**What to do:** Return every line of the listing below, unchanged, from its first line to the line holding "Task: Click the 'time", that line included.

-*-

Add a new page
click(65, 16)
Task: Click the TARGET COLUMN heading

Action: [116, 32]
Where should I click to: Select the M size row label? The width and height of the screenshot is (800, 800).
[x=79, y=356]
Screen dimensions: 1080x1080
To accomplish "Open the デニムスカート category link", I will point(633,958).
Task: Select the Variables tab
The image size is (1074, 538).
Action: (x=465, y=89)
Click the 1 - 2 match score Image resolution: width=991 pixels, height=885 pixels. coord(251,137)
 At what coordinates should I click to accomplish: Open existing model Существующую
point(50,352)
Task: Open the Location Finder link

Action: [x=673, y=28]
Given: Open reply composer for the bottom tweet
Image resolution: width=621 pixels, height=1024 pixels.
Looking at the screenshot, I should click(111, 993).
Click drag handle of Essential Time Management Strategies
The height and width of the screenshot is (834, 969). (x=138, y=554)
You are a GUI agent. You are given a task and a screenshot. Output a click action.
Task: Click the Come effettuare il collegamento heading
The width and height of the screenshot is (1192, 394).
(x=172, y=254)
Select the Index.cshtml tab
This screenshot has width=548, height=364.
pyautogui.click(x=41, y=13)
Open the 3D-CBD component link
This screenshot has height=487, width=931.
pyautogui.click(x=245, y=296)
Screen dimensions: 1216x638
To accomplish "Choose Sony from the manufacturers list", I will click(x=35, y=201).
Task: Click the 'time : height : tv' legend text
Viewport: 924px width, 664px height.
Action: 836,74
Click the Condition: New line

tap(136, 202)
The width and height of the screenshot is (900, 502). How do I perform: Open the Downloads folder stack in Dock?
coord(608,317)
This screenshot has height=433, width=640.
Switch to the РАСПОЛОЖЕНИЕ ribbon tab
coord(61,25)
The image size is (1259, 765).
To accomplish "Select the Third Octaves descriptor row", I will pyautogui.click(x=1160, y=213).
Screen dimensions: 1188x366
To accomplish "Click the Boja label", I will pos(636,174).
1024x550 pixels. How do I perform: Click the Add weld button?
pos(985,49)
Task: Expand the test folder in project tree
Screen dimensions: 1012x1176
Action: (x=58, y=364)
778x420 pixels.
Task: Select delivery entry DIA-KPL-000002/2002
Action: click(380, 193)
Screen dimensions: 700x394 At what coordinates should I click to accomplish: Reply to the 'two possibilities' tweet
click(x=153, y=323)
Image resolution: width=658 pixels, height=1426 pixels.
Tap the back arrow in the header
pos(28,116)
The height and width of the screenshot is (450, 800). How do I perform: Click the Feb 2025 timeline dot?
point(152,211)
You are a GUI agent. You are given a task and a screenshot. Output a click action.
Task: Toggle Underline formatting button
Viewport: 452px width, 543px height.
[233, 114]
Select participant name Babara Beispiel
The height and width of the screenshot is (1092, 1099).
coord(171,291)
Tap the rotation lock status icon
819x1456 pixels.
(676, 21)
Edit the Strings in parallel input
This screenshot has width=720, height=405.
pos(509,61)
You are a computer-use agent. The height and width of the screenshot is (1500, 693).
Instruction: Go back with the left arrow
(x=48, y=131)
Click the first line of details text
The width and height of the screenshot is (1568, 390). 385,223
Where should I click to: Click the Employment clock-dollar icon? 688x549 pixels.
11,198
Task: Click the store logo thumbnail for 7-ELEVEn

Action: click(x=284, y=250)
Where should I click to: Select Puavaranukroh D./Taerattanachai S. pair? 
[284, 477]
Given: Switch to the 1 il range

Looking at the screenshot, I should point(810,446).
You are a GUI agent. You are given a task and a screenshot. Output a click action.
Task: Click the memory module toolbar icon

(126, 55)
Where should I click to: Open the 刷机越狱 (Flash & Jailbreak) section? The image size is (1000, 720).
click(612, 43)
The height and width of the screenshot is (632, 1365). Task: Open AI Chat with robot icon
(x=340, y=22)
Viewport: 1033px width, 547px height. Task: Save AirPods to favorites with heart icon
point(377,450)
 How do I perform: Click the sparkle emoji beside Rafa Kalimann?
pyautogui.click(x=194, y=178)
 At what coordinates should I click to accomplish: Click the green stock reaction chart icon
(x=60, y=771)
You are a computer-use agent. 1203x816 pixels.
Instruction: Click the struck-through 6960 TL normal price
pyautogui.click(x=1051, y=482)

-*-

**Answer below:**
Add a new page
click(65, 16)
Task: Click the TARGET COLUMN heading

Action: [116, 32]
Where should I click to: Select the M size row label? The width and height of the screenshot is (800, 800).
[x=79, y=356]
Screen dimensions: 1080x1080
To accomplish "Open the デニムスカート category link", I will point(633,958).
Task: Select the Variables tab
The image size is (1074, 538).
Action: (x=465, y=89)
Click the 1 - 2 match score Image resolution: width=991 pixels, height=885 pixels. coord(251,137)
 At what coordinates should I click to accomplish: Open existing model Существующую
point(50,352)
Task: Open the Location Finder link

Action: [x=673, y=28]
Given: Open reply composer for the bottom tweet
Image resolution: width=621 pixels, height=1024 pixels.
Looking at the screenshot, I should click(111, 993).
Click drag handle of Essential Time Management Strategies
The height and width of the screenshot is (834, 969). (x=138, y=554)
You are a GUI agent. You are given a task and a screenshot. Output a click action.
Task: Click the Come effettuare il collegamento heading
The width and height of the screenshot is (1192, 394).
(x=172, y=254)
Select the Index.cshtml tab
This screenshot has width=548, height=364.
pyautogui.click(x=41, y=13)
Open the 3D-CBD component link
This screenshot has height=487, width=931.
pyautogui.click(x=245, y=296)
Screen dimensions: 1216x638
To accomplish "Choose Sony from the manufacturers list", I will click(x=35, y=201).
Task: Click the 'time : height : tv' legend text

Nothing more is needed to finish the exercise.